The distinction between taxes measured by gross income and those by net income has been abolished, along with the rule that states may not tax the privilege of engaging in interstate commerce. In the Brady case and in Department of Revenue of Washington v. Association of Washington Stevedoring Companies (1978) the Court upheld privilege taxes measured by gross receipts derived from exclusively interstate commerce within the taxing state. The Court indicated that the key is apportionment, which avoids multiple burdens. In Washington Stevedoring, for example, it upheld a tax on the gross receipts of a stevedoring company which had as its entire activity loading and unloading in Washington ships engaged in interstate and foreign commerce. It said that the state had "a significant interest in exacting from interstate commerce its fair share of the cost of state government.… The Commerce Clause balance tips against the tax only when it unfairly burdens commerce by exacting more than a just share from interstate activity."

A 1959 federal statute (section 381, Title 18, United States Code) provides that a state may not impose a net income tax if the taxpayer does no more within the state than solicit orders. Beyond that limit the major, current problems relate to the apportionment of an interstate business's income among the states having jurisdiction to tax it. Nearly half of the states are adherents to the Multistate Tax Compact which calls for net income to be apportioned by a three-factor formula based on property, payroll, and sales. Most states, whether or not adherents to the Compact, utilize similar three-factor formulas. Iowa, however, applies a formula under which it taxes that proportion of net income that gross sales within the state bear to total gross sales. In Moorman Manufacturing Co. v. Blair (1978) a challenge to this formula was rejected. The taxpayer argued that to permit Iowa to use a single-factor formula when other states in which it did business used a three-factor formula would result in the taxation by Iowa of income that had been taxed in other states. The Supreme Court would go no further than to examine the particular formula to see that it is reasonable and does not allocate disproportionate amounts of income to the taxing state, leaving to Congress the question whether a uniform formula should be imposed on all states. The Court has also recently rejected challenges to the application of apportionment formulas to the entire net income of integrated companies engaged in production, refining, and distribution of petroleum products. In Exxon Corporation v. Wisconsin Department of Revenue (1980) the Court held that so long as the taxpayer is engaged in a "unitary business" any state in which it does business may apply its apportionment formula to the entire net income of the business without regard to how the taxpayer's own accounting system allocates profits and losses.
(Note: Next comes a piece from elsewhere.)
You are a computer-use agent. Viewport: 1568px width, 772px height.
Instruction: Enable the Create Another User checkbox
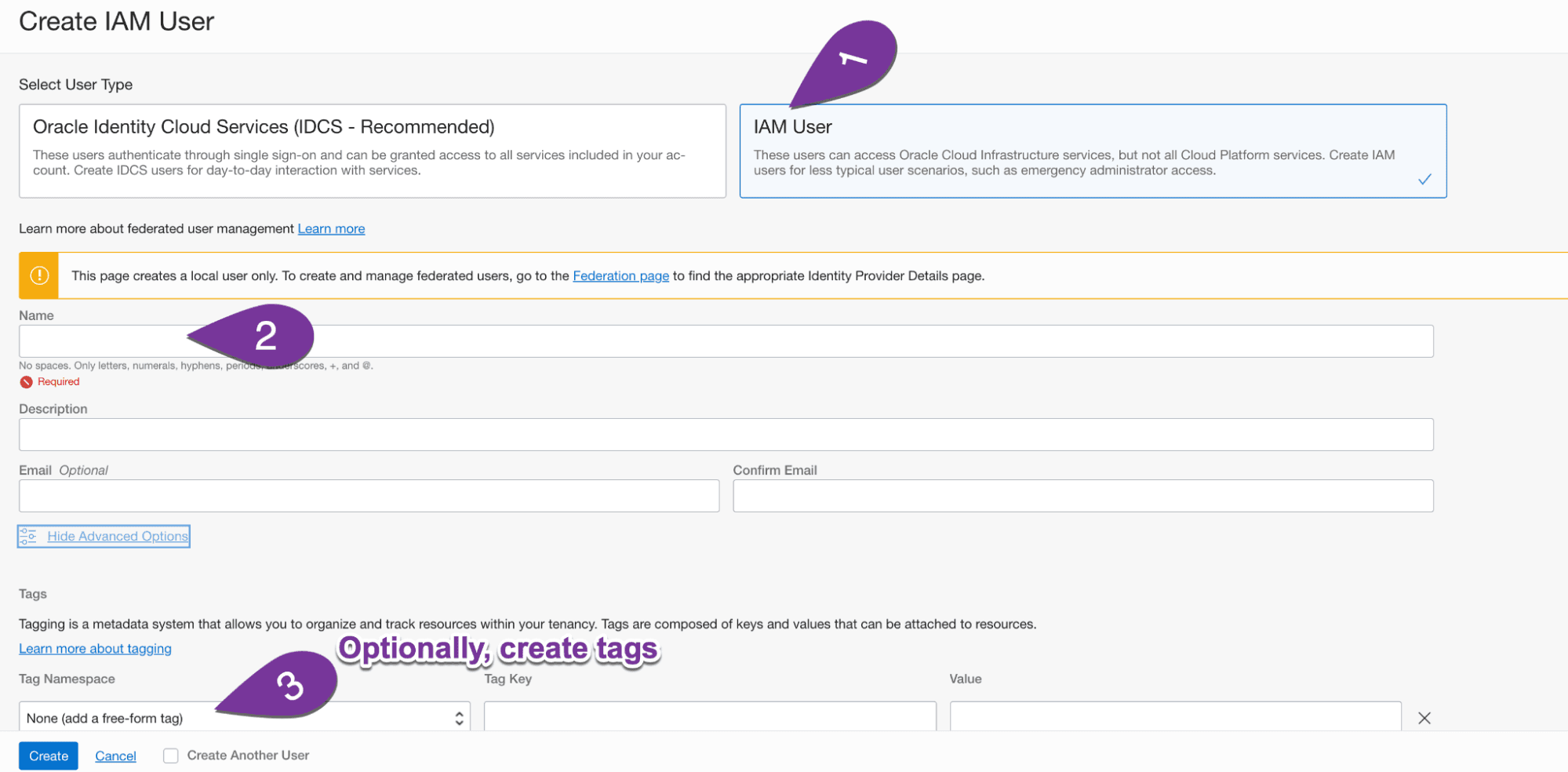coord(171,756)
With respect to taxes on the sales transaction, existing doctrines permit the state in which goods are sold to tax through either a sales or a use tax. However, collection of the use tax is often impossible if the state cannot compel the seller to collect the tax from the purchaser and remit it to the state. Recent concern has been with the due process jurisdictional problem. The state must show some definite link, some minimum connection, between the seller and the state, before it can impose the duty of collection.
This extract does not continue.